Hope it helps someone. If anyone else is successful this way I would love to hear about it. I didn't have to use the external modem or any of those things, just the,#034.

Michelle


----------



## dixonbm (Oct 6, 2004)

> _Originally posted by natgas _
> *I just had CallVantage installed and it never crossed my mind about my Dtivo's calling out/in; since my dtivo is downstairs and my CallVantage TA is upstairs, what can you suggest for hooking the dtivo up to it? thanks *


Cut the Bell connection into your house and then you can plug your TA into your home's phone network. Then you should have a dial tone on all phone jacks in your house.

Just make sure that the connection from the local phone company to your house is cut. If it isn't your TA will get fried due to the voltage travelling through the line.


----------



## nesby (Feb 7, 2006)

Has anyone been able to successfully make a Directivo call through the callvantage linksys router? If so, can you post your config?


----------



## SecureTalk (Apr 8, 2002)

nesby said:


> Has anyone been able to successfully make a Directivo call through the callvantage linksys router? If so, can you post your config?


I have Vonage [I know it's not CallVantage] but my config works and may be worth a try. It cant hurt.

For the dial prefix I use : ,#401,*99, 
I temporarly turn off call waiting: *70 
Use the full dial string for a local: 1-areacode-number

Good luck


----------



## nesby (Feb 7, 2006)

Doesn't the #401 tell it to use the USB port? Maybe I'm off-base but I thought that's what that code did. I think the *99 is Vonage specific too. It shouldn't be this difficult to make a stinkin' phone call .


----------



## scalo (Dec 28, 2004)

nesby said:


> Doesn't the #401 tell it to use the USB port? Maybe I'm off-base but I thought that's what that code did. I think the *99 is Vonage specific too. It shouldn't be this difficult to make a stinkin' phone call .

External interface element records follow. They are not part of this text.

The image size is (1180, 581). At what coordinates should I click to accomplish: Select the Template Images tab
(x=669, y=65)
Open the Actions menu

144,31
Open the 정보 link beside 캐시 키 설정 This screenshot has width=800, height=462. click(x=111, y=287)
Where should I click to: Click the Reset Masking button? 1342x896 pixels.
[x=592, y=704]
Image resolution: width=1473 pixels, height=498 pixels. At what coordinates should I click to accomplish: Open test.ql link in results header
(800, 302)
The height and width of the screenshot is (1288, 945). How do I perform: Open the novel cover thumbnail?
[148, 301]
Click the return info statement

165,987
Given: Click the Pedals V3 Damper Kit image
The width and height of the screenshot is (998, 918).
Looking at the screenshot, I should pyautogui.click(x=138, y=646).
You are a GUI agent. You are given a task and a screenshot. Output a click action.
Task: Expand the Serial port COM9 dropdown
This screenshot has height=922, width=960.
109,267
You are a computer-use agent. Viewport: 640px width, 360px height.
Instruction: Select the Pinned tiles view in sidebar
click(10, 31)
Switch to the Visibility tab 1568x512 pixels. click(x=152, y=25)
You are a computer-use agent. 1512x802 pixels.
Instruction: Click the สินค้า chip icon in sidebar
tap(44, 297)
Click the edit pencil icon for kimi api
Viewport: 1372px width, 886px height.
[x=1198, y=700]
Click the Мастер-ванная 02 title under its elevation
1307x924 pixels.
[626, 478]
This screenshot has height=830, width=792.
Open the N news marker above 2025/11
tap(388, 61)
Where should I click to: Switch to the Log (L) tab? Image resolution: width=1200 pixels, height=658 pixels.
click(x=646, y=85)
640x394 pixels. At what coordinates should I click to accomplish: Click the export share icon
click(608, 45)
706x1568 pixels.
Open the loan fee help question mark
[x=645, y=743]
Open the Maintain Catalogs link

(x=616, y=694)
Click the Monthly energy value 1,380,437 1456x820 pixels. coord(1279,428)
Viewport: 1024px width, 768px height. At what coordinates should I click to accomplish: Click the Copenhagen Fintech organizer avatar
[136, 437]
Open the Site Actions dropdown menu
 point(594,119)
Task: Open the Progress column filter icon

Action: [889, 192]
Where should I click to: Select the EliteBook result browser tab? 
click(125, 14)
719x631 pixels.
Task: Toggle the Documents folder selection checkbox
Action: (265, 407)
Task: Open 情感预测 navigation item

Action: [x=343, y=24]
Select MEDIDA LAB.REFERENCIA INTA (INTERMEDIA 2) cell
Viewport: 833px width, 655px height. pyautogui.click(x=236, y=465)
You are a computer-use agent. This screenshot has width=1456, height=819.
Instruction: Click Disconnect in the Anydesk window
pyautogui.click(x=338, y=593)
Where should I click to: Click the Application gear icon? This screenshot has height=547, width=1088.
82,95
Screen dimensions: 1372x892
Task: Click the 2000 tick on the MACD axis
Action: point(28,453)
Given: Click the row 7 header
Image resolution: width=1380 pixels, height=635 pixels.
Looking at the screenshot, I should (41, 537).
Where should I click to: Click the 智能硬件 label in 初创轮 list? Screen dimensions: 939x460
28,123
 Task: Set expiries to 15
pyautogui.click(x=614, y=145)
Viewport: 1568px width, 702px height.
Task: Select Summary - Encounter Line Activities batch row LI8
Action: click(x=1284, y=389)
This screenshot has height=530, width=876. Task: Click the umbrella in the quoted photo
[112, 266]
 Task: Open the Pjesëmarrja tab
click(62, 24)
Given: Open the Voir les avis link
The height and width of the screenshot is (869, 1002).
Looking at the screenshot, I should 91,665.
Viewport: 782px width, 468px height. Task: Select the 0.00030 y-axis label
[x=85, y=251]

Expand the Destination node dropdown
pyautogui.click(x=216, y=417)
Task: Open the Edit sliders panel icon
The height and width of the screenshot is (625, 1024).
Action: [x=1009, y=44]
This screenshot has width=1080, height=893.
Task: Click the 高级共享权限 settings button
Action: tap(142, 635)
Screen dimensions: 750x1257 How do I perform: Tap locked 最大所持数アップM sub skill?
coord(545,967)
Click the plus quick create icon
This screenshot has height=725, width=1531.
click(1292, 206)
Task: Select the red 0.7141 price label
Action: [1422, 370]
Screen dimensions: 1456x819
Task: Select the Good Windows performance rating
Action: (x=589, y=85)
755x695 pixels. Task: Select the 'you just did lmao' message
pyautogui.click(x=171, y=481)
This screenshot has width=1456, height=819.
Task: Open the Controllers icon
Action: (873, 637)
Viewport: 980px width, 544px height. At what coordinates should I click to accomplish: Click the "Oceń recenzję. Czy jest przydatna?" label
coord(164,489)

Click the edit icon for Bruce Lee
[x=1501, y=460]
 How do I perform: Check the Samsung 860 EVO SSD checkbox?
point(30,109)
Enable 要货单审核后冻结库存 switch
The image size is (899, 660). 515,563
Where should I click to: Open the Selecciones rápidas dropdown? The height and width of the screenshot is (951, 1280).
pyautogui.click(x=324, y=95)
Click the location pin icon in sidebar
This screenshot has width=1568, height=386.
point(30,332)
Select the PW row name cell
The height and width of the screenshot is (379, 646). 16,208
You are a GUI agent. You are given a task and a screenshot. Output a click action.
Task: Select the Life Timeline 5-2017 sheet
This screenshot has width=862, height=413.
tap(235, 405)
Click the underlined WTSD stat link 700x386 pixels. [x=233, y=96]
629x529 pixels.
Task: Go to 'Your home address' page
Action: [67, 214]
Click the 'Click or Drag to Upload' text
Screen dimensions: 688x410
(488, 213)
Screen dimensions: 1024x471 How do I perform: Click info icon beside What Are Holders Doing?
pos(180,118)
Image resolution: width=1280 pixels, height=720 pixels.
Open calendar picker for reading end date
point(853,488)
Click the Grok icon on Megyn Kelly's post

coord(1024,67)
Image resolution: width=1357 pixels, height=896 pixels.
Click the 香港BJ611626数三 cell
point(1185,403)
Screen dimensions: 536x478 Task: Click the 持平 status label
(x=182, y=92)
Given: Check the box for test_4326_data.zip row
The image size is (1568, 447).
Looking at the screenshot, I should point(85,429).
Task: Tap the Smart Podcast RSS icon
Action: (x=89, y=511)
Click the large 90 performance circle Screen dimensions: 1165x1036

The problem with using VOIP is that the dial tone is not the same as a land line, I am not sure on the specifics but for whatever reason the Tivo modem is not able to detect the dial tone, the only change I have now made is to set the dial options to not check for dial tone. This seems to work for me everytime I call, you might want to try it and see what happens.
Scott


----------



## OLdDog (Dec 15, 2001)

The ,#401 causes the TiVo to use ethernet as the dialup.
===============
,#401 - 3.0 only - This sets up the Tivo to use ethernet for the daily calls. On Series 1 boxes, this means TivoNet or TurboNet. On Series 2, this means a USB-&gt;Ethernet dongle. Not all dongles will work, do a search for more info.
===============
Once that is correctly detected the TiVo will NOT use the phone at all but it will NOT work on a series 2 DTiVo without hacking.

The easiest solution for many that have a windows XP or 2000 computer nearby is to use PPP over serial. That is what I do and I get all the updates and no nag screens and seamless opperation with NO phone line at all hooked up to my TiVos.


----------



## nesby (Feb 7, 2006)

OLdDog said:


> The ,#401 causes the TiVo to use ethernet as the dialup.
> ===============
> ,#401 - 3.0 only - This sets up the Tivo to use ethernet for the daily calls. On Series 1 boxes, this means TivoNet or TurboNet. On Series 2, this means a USB->Ethernet dongle. Not all dongles will work, do a search for more info.
> ===============
> ...


Awesome, thx for the info. I understand I need a null modem cable and a tivo cable? Is that correct? I have a null modem but I'm not sure what a tivo cable is and I don't see one in my Philips DTivo box.

Can you point me to a thread that describes the PPP setup? Forgive me, I'm an idiot.


----------



## OLdDog (Dec 15, 2001)

This is the serial cable you need or you can use the cable that comes with a lot of TiVos and a null modem adaptor and a gender changer (F to F).

If you make this cable you do not need the null modem adapter or gender changer. Those are only needed if you use the serial cable supplied with many TiVos.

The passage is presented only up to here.